Los Angeles Times:
U.S., Black Pastors Forge Effort
Rice meets with clergy to discuss expanding the faith-based initiative to fight AIDS in Africa.
By Peter Wallsten and Tom Hamburger, Times Staff Writers
WASHINGTON — Escalating its courtship of a politically powerful constituency, the Bush administration is teaming up with some of the nation's best-known and most influential black clergy to craft a new role for U.S. churches in Africa.
The effort was launched last week when more than two dozen leading African American religious figures met privately with Secretary of State Condoleezza Rice and senior White House officials at the State Department, according to administration officials and meeting participants.

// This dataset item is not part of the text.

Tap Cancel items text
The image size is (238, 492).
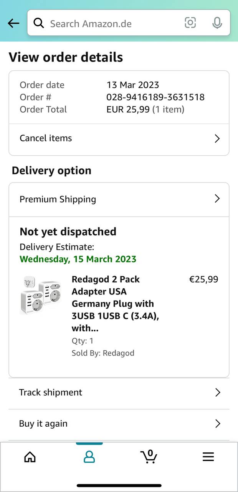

The hourlong session focused largely on how the Bush administration's faith-based initiative could be expanded to combat the spread of HIV and provide help for tens of millions of children orphaned by the epidemic across Africa.
Some of the pastors said it was a matter of national security — that those orphans were susceptible to recruitment by Islamic extremists unless they could be exposed to black Christian churches.
The gathering yielded no formal financial commitment from the federal government for the Africa effort. But participants said it marked a new era of engagement by black clergy with U.S. foreign policy....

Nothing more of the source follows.